# Not In Shop Today.



## Whyemier (Jan 6, 2017)

Though retired and at home I'm staying inside because of being 'puny' feeling.  Probably just allergies but I've felt this way before and it's turned into bronchitis and/or pneumonia.  So I'm taking it easy inside.

Only good thing today is the 1/2 ton arbor press came moments ago.  Its made in China, MHC Industrial Supply. Got a good price so hope that's not indicative of the quality. Wasn't expecting it until Monday next. So, even on a down day there is sunshine.

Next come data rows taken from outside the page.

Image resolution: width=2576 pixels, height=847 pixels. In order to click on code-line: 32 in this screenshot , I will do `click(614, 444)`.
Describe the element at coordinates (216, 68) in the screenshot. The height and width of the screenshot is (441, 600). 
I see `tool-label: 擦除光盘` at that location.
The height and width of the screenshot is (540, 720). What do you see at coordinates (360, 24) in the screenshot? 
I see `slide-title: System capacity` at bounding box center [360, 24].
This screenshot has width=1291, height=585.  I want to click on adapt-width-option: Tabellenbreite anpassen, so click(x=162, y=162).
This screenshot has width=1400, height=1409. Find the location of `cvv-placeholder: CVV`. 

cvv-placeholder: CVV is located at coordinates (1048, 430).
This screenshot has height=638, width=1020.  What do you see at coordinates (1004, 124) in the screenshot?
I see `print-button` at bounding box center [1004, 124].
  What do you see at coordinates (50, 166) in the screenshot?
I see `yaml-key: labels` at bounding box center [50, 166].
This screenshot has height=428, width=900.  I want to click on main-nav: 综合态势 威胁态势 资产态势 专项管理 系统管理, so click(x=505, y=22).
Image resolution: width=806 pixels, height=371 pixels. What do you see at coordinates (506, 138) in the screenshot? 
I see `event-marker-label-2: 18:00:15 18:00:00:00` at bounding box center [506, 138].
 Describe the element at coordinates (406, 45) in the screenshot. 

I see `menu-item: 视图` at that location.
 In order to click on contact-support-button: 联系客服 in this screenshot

Whyemier the slow but appreciative.


----------



## Firestopper (Jan 6, 2017)

Its alway good to listen to your body, feel better.


----------



## minions (Jan 6, 2017)

Get well soon and I'm jealous.  Arbor press is on my want list.  I should have pulled the trigger before I went on my financial diet for the new year.  
Pneumonia is no joke be careful.


Sent from my iPhone using Tapatalk


----------



## wawoodman (Jan 6, 2017)

And the older we get, the longer it takes to get better.


----------



## FOMOGO (Jan 6, 2017)

Ah yes, the Golden years. Not always the way we would have it, but better than a dirt nap by a long shot. Hope your feeling better soon. Cheers, Mike


----------



## fixit (Jan 6, 2017)

I have found the "golden years"  are not for sissies


----------



## Whyemier (Jan 6, 2017)

fixit said:


> I have found the "golden years"  are not for sissies



O lord! I'm in trouble.


----------



## Randall Marx (Jan 10, 2017)

What's so bad about a dirt nap? Grandpa used to take one every day in the summer - Lie down in the yard and take a nap!


----------